WHAT DID I DO ON MY SUMMER VACATION? I agonized over the impending departure of my older son, Philip, who was heading off to college in mid-August. Although I told Philip a couple of times how much I would miss him, I tried to hide the depth of my maternal woe. Whenever possible I made light of my emotions—say, by belting out, “Sunrise, sunset . . . ” to his feigned disgust.

Philip, however, was more than ready to venture into the great big, wonderful, child-eating world. At eighteen, he is (I cannot tell a lie) bright and funny and mature. It was time for him to leave the nest. One afternoon, when his brother, Parker, and I were getting on his nerves, I said, “Don’t worry, honey; you’ll be out of here in six weeks.” Through gritted teeth, he replied, “Thirty-nine days.”

As August arrived, glassy-eyed friends with college-bound kids revealed that they were facing a pack-a-thon.
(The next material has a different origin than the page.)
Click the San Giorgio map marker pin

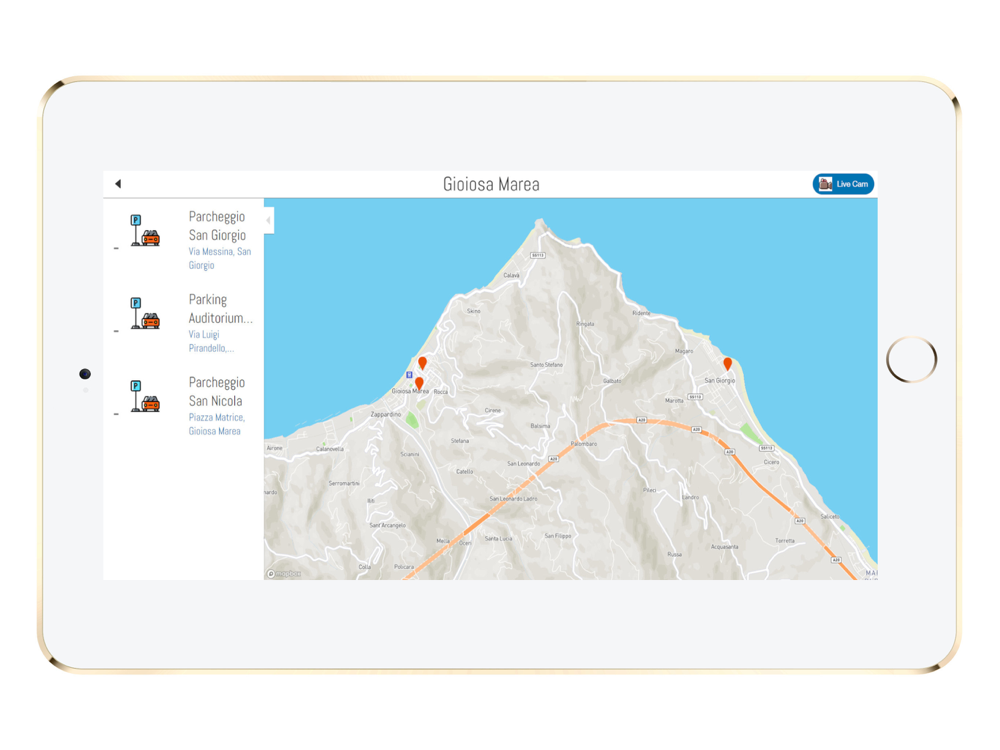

Such duties might have reduced my angst, but Philip, being a fashion minimalist, required only minor preparation. We shopped for linens, a laptop, and a small fridge, but otherwise he just laundered his entire wardrobe and stuffed it into duffel bags along with toiletries, Tide, and cherished doodads. When I suggested that he ditch T-shirts and shorts that were too baggy or frayed, he grinned and said, “Mom, those are my favorite clothes.”

Philip is attending Rice University, in Houston, a school long known as the “Harvard of the South” and, more recently, as the heavy hitter of college baseball. It’s also my, uh, owl-ma mater (I graduated several presidents ago). Thus, by the time we drove up to his dorm, it was déjà vu meets boo-hoo, and my emotions were moving at about the speed of the split-fingered fastball made famous by another Philip, Rice’s star pitcher Philip Humber. A small-town girl, I was intimidated by Houston’s bustling sprawl and the school’s imposing quadrangle when I arrived at Rice as a seventeen-year-old, but Philip was raised in Austin and is no stranger to the campus and its lore.

As veteran parents of college students know, there is nothing like lugging heavy boxes up the stairs to sweat a lot of tears right out of you, especially in the sultry Bayou City. At lunch, our drenched family cooled off in the Baker College commons (the dining room of his dorm, to translate Rice-speak). Afterward, the inevitable Velcro moment arrived: time to rip myself away and head home with only one son in tow. I held Philip and told him I loved him, and I teared up when he told me I was brave. But I didn’t cry, even when—in a first since they were in preschool—he hugged his brother. Then we left him at the door, smiling, waving, lit up with excitement.

On the drive home, Parker and I discussed the day—he remarked that Rice had “a high fox factor”—and when I grew silent he cheered me up with sage observations on Philip’s absence (“Think what we’ll save on air freshener!”). When we turned the corner onto our street, though, and I saw his old Honda, I thought automatically, “Philip’s home.” That’s when I cried. He was home—home just wasn’t my house anymore. The car now belongs to Parker, a high school senior who will leave for college next summer.

Then I can dab my eyes with all those leftover apron strings.